PROMPT: Set down the records that follow exactly, every line of them.

RECORDS PROVIDED:
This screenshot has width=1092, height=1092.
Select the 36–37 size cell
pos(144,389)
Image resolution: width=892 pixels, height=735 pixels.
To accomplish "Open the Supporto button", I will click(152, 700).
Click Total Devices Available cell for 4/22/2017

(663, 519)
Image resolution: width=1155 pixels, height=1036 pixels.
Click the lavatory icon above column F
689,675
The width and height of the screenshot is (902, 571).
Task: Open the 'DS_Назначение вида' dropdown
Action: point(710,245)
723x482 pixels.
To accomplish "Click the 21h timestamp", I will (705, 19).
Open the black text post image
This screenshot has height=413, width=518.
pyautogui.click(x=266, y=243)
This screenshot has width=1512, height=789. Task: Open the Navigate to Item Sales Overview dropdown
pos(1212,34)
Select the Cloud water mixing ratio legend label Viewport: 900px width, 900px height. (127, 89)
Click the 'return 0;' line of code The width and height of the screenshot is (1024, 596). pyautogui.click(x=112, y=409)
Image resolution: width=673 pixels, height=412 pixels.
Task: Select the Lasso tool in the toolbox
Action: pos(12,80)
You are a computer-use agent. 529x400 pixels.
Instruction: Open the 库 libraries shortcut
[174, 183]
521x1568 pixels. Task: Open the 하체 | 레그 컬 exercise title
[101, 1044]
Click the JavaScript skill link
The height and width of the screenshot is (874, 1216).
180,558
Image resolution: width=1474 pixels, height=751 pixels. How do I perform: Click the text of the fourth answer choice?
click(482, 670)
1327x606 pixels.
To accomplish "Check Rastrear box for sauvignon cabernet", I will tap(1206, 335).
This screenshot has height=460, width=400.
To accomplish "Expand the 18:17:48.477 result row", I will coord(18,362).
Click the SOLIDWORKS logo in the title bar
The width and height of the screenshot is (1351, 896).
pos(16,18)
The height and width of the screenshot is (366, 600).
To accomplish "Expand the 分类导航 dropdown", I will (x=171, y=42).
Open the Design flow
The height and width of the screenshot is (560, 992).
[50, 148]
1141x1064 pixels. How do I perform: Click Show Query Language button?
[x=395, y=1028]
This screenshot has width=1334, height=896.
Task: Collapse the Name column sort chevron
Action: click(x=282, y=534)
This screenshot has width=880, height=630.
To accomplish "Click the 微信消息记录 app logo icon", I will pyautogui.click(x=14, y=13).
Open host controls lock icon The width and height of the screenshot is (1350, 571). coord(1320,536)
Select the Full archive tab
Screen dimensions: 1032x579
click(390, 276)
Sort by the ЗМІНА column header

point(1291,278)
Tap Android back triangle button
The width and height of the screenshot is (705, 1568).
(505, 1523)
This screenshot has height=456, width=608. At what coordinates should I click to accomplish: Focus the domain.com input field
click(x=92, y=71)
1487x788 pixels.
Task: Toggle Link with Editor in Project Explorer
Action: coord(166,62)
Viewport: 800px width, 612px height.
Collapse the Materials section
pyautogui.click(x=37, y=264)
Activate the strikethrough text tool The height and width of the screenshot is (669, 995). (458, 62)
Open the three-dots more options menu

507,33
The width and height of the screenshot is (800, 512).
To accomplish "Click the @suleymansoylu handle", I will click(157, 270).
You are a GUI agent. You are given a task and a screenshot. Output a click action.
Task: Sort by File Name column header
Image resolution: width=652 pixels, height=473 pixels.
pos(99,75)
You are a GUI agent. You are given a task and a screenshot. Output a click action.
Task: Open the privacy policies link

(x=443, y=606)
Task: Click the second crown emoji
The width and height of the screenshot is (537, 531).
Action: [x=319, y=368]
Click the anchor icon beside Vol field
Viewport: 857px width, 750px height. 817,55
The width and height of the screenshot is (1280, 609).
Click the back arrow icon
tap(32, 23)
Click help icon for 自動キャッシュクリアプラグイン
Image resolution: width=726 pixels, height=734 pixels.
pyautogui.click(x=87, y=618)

WRITTEN ANSWER:
This screenshot has width=1092, height=1092.
Select the 36–37 size cell
pos(144,389)
Image resolution: width=892 pixels, height=735 pixels.
To accomplish "Open the Supporto button", I will click(152, 700).
Click Total Devices Available cell for 4/22/2017

(663, 519)
Image resolution: width=1155 pixels, height=1036 pixels.
Click the lavatory icon above column F
689,675
The width and height of the screenshot is (902, 571).
Task: Open the 'DS_Назначение вида' dropdown
Action: point(710,245)
723x482 pixels.
To accomplish "Click the 21h timestamp", I will (705, 19).
Open the black text post image
This screenshot has height=413, width=518.
pyautogui.click(x=266, y=243)
This screenshot has width=1512, height=789. Task: Open the Navigate to Item Sales Overview dropdown
pos(1212,34)
Select the Cloud water mixing ratio legend label Viewport: 900px width, 900px height. (127, 89)
Click the 'return 0;' line of code The width and height of the screenshot is (1024, 596). pyautogui.click(x=112, y=409)
Image resolution: width=673 pixels, height=412 pixels.
Task: Select the Lasso tool in the toolbox
Action: pos(12,80)
You are a computer-use agent. 529x400 pixels.
Instruction: Open the 库 libraries shortcut
[174, 183]
521x1568 pixels. Task: Open the 하체 | 레그 컬 exercise title
[101, 1044]
Click the JavaScript skill link
The height and width of the screenshot is (874, 1216).
180,558
Image resolution: width=1474 pixels, height=751 pixels. How do I perform: Click the text of the fourth answer choice?
click(482, 670)
1327x606 pixels.
To accomplish "Check Rastrear box for sauvignon cabernet", I will tap(1206, 335).
This screenshot has height=460, width=400.
To accomplish "Expand the 18:17:48.477 result row", I will coord(18,362).
Click the SOLIDWORKS logo in the title bar
The width and height of the screenshot is (1351, 896).
pos(16,18)
The height and width of the screenshot is (366, 600).
To accomplish "Expand the 分类导航 dropdown", I will (x=171, y=42).
Open the Design flow
The height and width of the screenshot is (560, 992).
[50, 148]
1141x1064 pixels. How do I perform: Click Show Query Language button?
[x=395, y=1028]
This screenshot has width=1334, height=896.
Task: Collapse the Name column sort chevron
Action: click(x=282, y=534)
This screenshot has width=880, height=630.
To accomplish "Click the 微信消息记录 app logo icon", I will pyautogui.click(x=14, y=13).
Open host controls lock icon The width and height of the screenshot is (1350, 571). coord(1320,536)
Select the Full archive tab
Screen dimensions: 1032x579
click(390, 276)
Sort by the ЗМІНА column header

point(1291,278)
Tap Android back triangle button
The width and height of the screenshot is (705, 1568).
(505, 1523)
This screenshot has height=456, width=608. At what coordinates should I click to accomplish: Focus the domain.com input field
click(x=92, y=71)
1487x788 pixels.
Task: Toggle Link with Editor in Project Explorer
Action: coord(166,62)
Viewport: 800px width, 612px height.
Collapse the Materials section
pyautogui.click(x=37, y=264)
Activate the strikethrough text tool The height and width of the screenshot is (669, 995). (458, 62)
Open the three-dots more options menu

507,33
The width and height of the screenshot is (800, 512).
To accomplish "Click the @suleymansoylu handle", I will click(157, 270).
You are a GUI agent. You are given a task and a screenshot. Output a click action.
Task: Sort by File Name column header
Image resolution: width=652 pixels, height=473 pixels.
pos(99,75)
You are a GUI agent. You are given a task and a screenshot. Output a click action.
Task: Open the privacy policies link

(x=443, y=606)
Task: Click the second crown emoji
The width and height of the screenshot is (537, 531).
Action: [x=319, y=368]
Click the anchor icon beside Vol field
Viewport: 857px width, 750px height. 817,55
The width and height of the screenshot is (1280, 609).
Click the back arrow icon
tap(32, 23)
Click help icon for 自動キャッシュクリアプラグイン
Image resolution: width=726 pixels, height=734 pixels.
pyautogui.click(x=87, y=618)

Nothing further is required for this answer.